Vu et s'en tape. Les identitaires et les néonazis inquiets devant tant de fermeté.
Vu et s’en tape. Les identitaires et les néonazis inquiets devant tant de fermeté.
Hâte de voir l'extrême droite expulsée de France.
Hâte de voir l’extrême droite expulsée de France.

Rappelons entre autres (la liste complète serait trop longue) qu’il n’a au mois d’octobre pas hésité à s’en prendre aux représentants LFI sur X chaque fois qu’il en avait l’occasion, à amalgamer les manifestations de soutien au peuple palestinien en les qualifiant de manifestations antisémites et à systématiquement solliciter le préfet pour les faire interdire, tandis qu’il invitait dans le même temps le RN à venir manifester à ses côtés contre l’antisémitisme, feignant visiblement d’oublier les origines et les connivences de ce parti. En comparaison, le maire ne considère visiblement pas la présence de militants arborant des symboles néonazis dans sa ville comme une menace suffisamment inquiétante pour faire interdire leur rassemblement. Il affirmera le 29 novembre sur BFM avoir été « extrêmement choqué » par la manifestation… avant de s’attaquer immédiatement encore une fois à « l’extrême gauche », qui l’aurait critiqué pour son absence d’intervention. Et comme pour minimiser et justifier son inaction, il se contente de dénoncer les maires des autres villes de France qui n’ont également pas empêché les rassemblements de l’extrême droite... La pertinence et la maturité de l’argument « mes camarades de classe non plus n’ont pas fait leurs devoirs » a de quoi en réduire plus d’un.e au silence.

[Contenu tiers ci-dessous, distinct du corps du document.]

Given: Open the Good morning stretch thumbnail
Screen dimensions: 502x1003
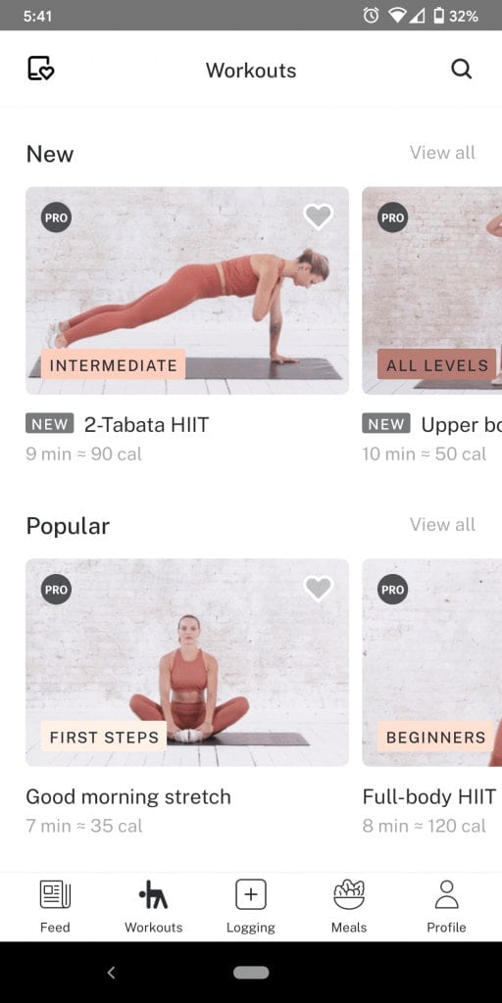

Le maire semble en tout cas trop occupé à s’en prendre à tout ce qui lui semble être de gauche pour combattre l’extrême droite et l’implantation de groupuscules identitaires et néonazis dans sa ville, et ce depuis son premier mandat, montrant là encore sa complète inculture politique (l’islamisme partageant davantage les valeurs de l’extrême droite que celles de la gauche, pour sa gouverne), et son refus en âme et conscience de combattre des idéologies mortifères et suprémacistes sauf quand elles sont associées aux musulman.es. On ose imaginer que sa réaction eut été bien différente si un groupe de gauche ou une manifestation de soutien à la Palestine avait réalisé une marche similaire…

Un argumentaire de niveau CE2 à ne pas reproduire chez vous.
Un argumentaire de niveau CE2 à ne pas reproduire chez vous.

Le 27 novembre, la préfecture de la Marne déclare ouvrir une enquête pour « provocation à la haine raciale et apologie de crime contre l’humanité », et « organisation d’une manifestation non déclarée ». Vent de panique chez les participants du rassemblement : de nombreuses photos, vidéos et publications sont retirées, plusieurs profils passent en privé. Nul doute que l’enquête sera rondement menée grâce aux innombrables caméras de surveillance du centre-ville qui font la fierté du maire et de ses adjoint.es, et qui permettront d’identifier et de sanctionner rapidement les nombreuses personnes n’ayant pas daigné se dissimuler. La gueule de bois est dure lorsque le réel vous rattrape.